The mid-air collision in January 2025 over the Potomac River, involving an American Airlines regional jet and a U.S. Army Black Hawk helicopter near Ronald Reagan Washington National Airport, was neither a random event nor an unforeseeable chain of human errors. According to the National Transportation Safety Board (NTSB), the accident—which resulted in 67 fatalities—was the outcome of accumulated systemic failures within the Federal Aviation Administration (FAA) and decisions that, despite having prior data and warnings, were never made.

NTSB Chair Jennifer Homendy was unequivocal during a full-day public hearing this Tuesday: “100 percent of this was preventable. The data was there, in the FAA’s own systems.” Her statements set the tone for one of the harshest institutional criticisms the U.S. regulator has received in decades.

Ronald Reagan Washington National Airport: A High-Complexity Operating Environment Ignored for Years

Reagan Airport is no ordinary airfield. It is the 26th busiest in the United States, operates the country’s most active runway, and shares a highly congested airspace with military, police, and government helicopter routes, in an environment frequently used by members of Congress and senior officials.

The NTSB revealed that since 2021, there have been 15,200 air proximity incidents between commercial aircraft and helicopters in the vicinity of the airport, including 85 events classified as “risk situations.” Despite this alarming statistic, the FAA implemented no structural changes to the management of mixed traffic nor comprehensively reviewed helicopter routes.

One of the most critical findings: the helicopter involved was flying a route with a maximum authorized altitude of 200 feet (61 meters), yet the collision occurred at nearly 300 feet, highlighting deficiencies in both route design and operational oversight.

American Airlines Redefines Disruption Management: Greater Real-Time Autonomy for Passenger

Unheeded Alerts, Rejected Recommendations, and a Tower Downgraded Without Explanation

The investigation also focused on organizational and cultural failures within the FAA. In 2018, the agency downgraded the Reagan control tower’s category, a decision for which—according to the NTSB—no technical criteria or justifying metrics were ever provided.

Furthermore, the FAA rejected incorporating “critical points” on helicopter route charts and could not produce documentation certifying the mandatory annual reviews of the Baltimore-Washington Helicopter Route Chart, leaving commercial airline pilots without clear information on potential traffic conflicts.

Homendy was even more blunt in describing the internal climate: “An entire tower tried to raise concerns again and again, only to be silenced by management.” The question she left hanging was as simple as it was disturbing: were the controllers set up to fail?

Technology Available, But Not Used: The Case of ADS-B

Another central point of the report was the absence of timely warnings.
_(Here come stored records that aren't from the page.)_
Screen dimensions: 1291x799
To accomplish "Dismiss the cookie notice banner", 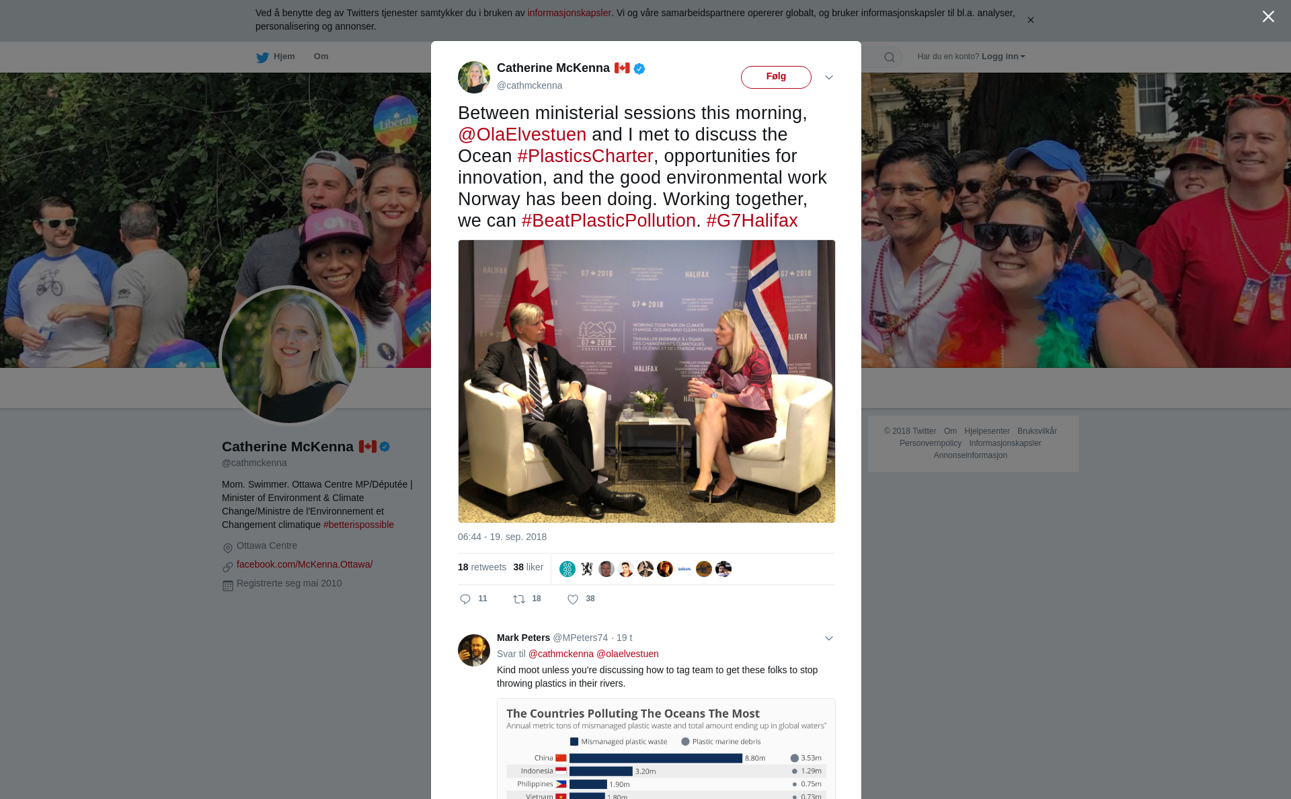I will 1030,20.

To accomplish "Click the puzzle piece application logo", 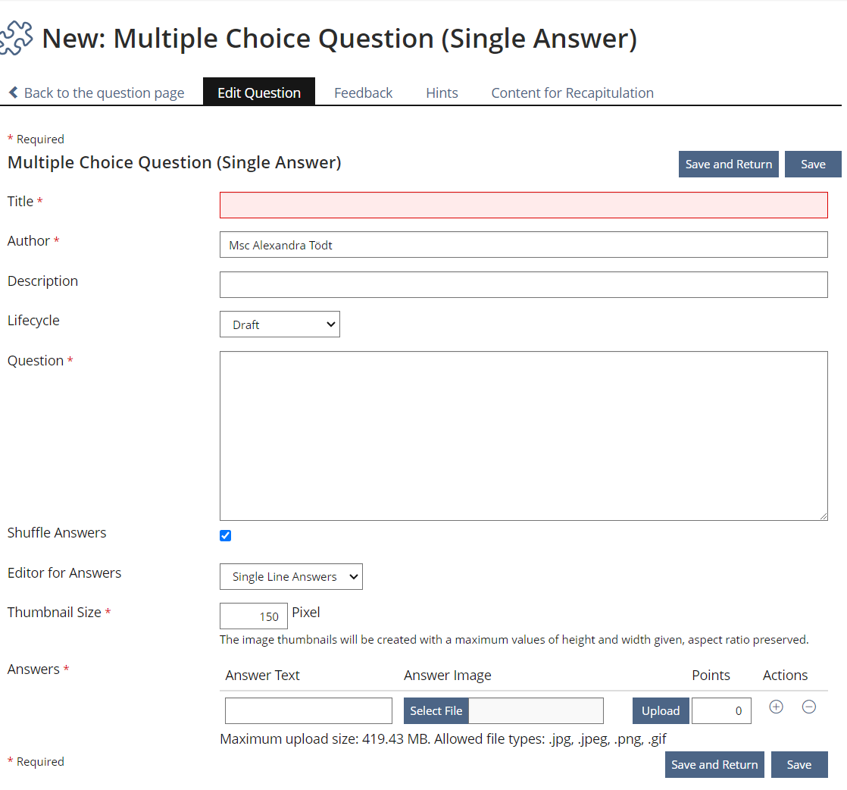I will pos(18,36).
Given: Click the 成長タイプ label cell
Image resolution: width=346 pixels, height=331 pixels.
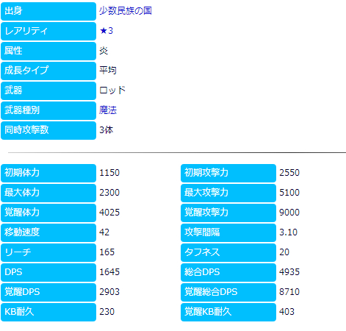Looking at the screenshot, I should (x=48, y=71).
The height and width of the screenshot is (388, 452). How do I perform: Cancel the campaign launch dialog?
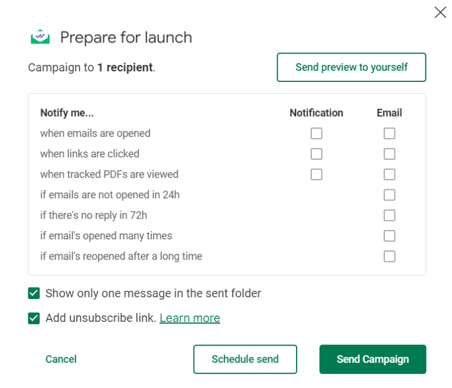coord(61,359)
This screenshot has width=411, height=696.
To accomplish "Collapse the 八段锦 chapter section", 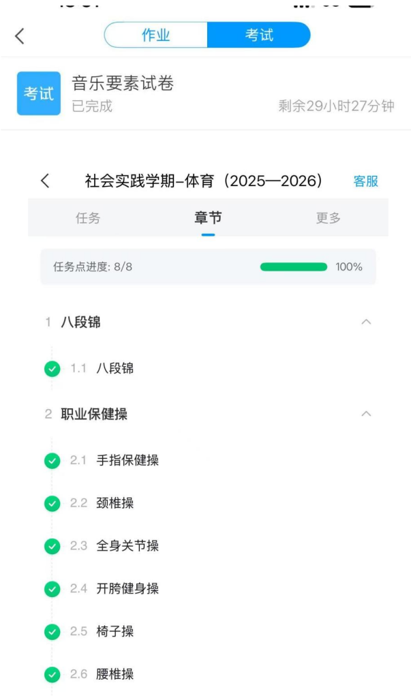I will pos(366,322).
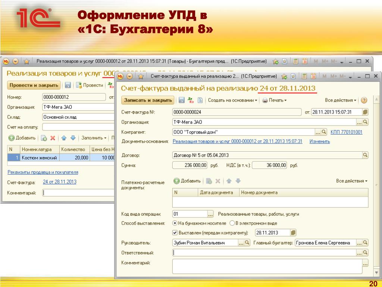The height and width of the screenshot is (287, 382).
Task: Expand the Создать на основании dropdown
Action: 233,100
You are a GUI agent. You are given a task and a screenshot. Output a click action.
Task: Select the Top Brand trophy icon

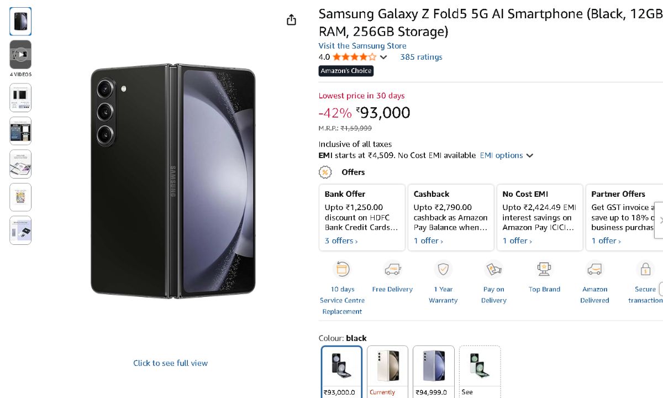coord(544,270)
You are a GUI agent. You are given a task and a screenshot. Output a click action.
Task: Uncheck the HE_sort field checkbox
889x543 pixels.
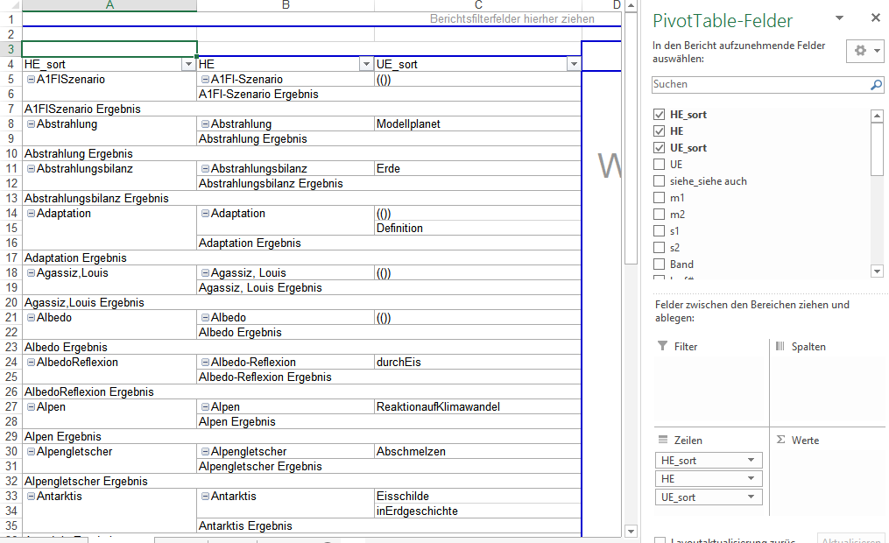coord(660,115)
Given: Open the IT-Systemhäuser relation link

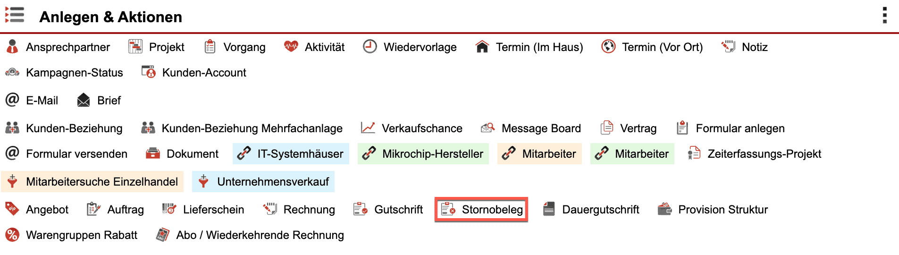Looking at the screenshot, I should point(291,153).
The NTSB concluded that the controller should have issued a safety alert, which could have allowed for evasive maneuvers.
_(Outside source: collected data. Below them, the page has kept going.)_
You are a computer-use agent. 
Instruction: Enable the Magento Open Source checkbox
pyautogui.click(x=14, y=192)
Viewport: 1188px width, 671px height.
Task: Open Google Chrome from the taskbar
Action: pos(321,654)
Moreover, the ADS-B In and Out system, had it been fully operational and utilized, would have provided a warning to the jet pilot 59 seconds before impact and to the helicopter crew 48 seconds prior. U.S. lawmakers are already working on initiatives to make this technology mandatory, a discussion that now takes on renewed urgency.
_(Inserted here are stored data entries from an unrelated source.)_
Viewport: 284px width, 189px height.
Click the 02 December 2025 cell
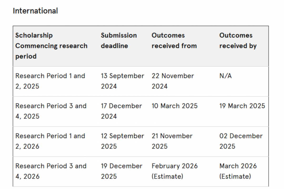point(241,141)
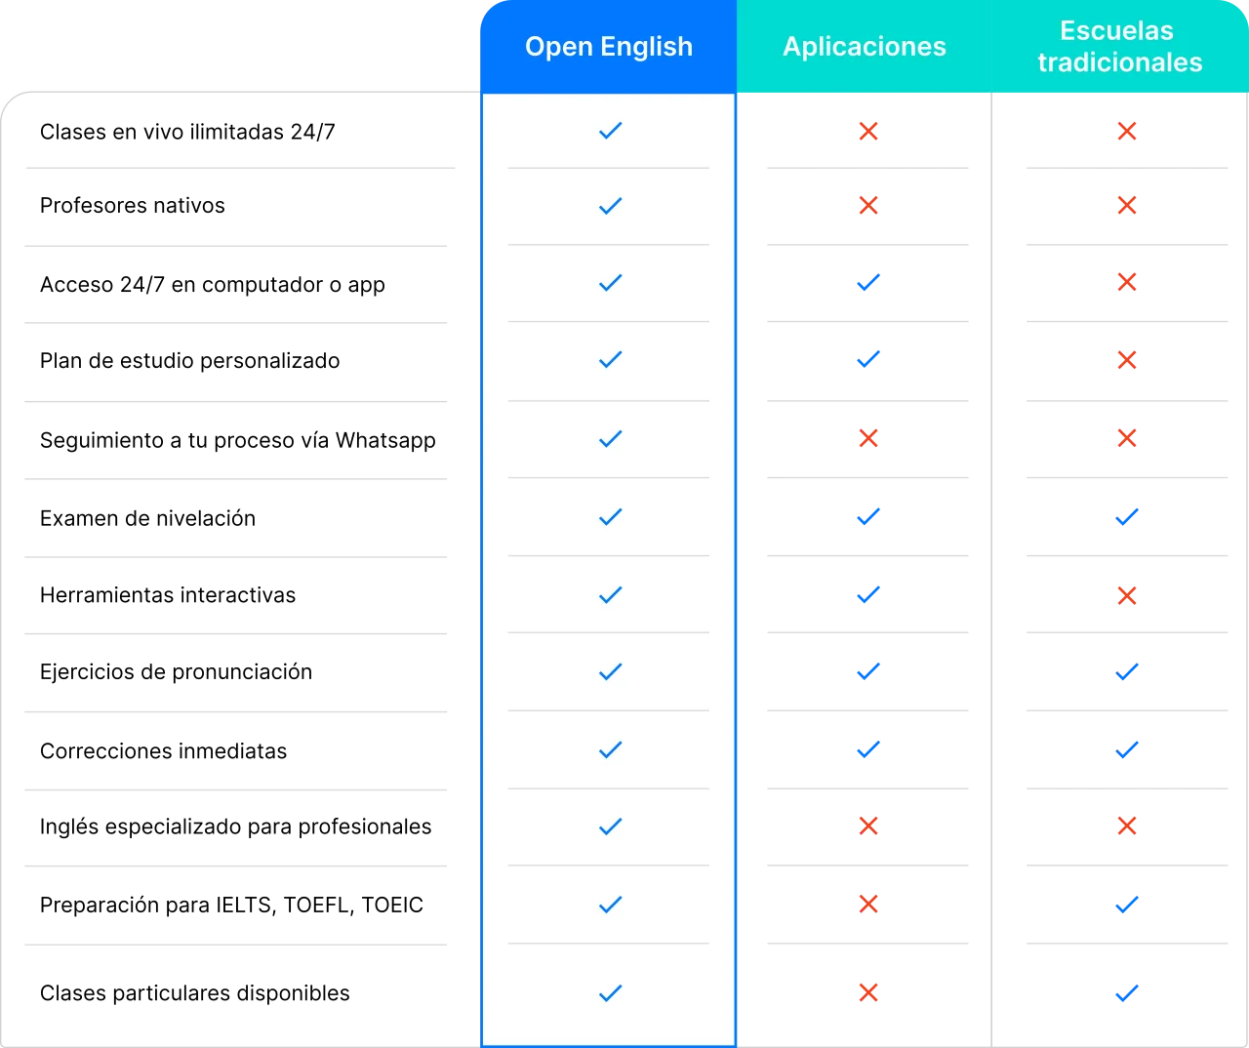Viewport: 1249px width, 1048px height.
Task: Click the ninth-row blue checkmark under Aplicaciones
Action: (x=866, y=748)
Legal Liability and Immediate Consequences

In December, the Department of Justice formally recognized that the federal government is liable for the accident, admitting it breached its duty of care and that this omission was a direct cause of the disaster. The recognition also notes supervisory failures by both pilots, though the institutional emphasis lies on airspace management.

Following the accident, the FAA restricted helicopter operations in March, deeming their presence near the airport an “intolerable risk.” In May, it even prohibited the Army from flying helicopters around the Pentagon after an incident that forced two civilian aircraft to abort their landings.

A Local Problem or a National Symptom?

Perhaps the most troubling warning came when Homendy revealed that commercial airlines have alerted about other potential critical points, specifically mentioning the Burbank and Van Nuys area in California, airports separated by less than 10 miles with equally complex traffic flows. “The next mid-air collision will be there if no one pays attention,” she summarized.

The Potomac accident, the deadliest in the U.S. in over 20 years, leaves an uncomfortable but unavoidable conclusion: safety systems did not fail due to a lack of information, but due to a lack of action. The Trump administration’s announced restructuring of the FAA raises a key question for the sector: whether this tragedy will finally be the catalyst for profound reform or merely another episode in a long list of ignored warnings.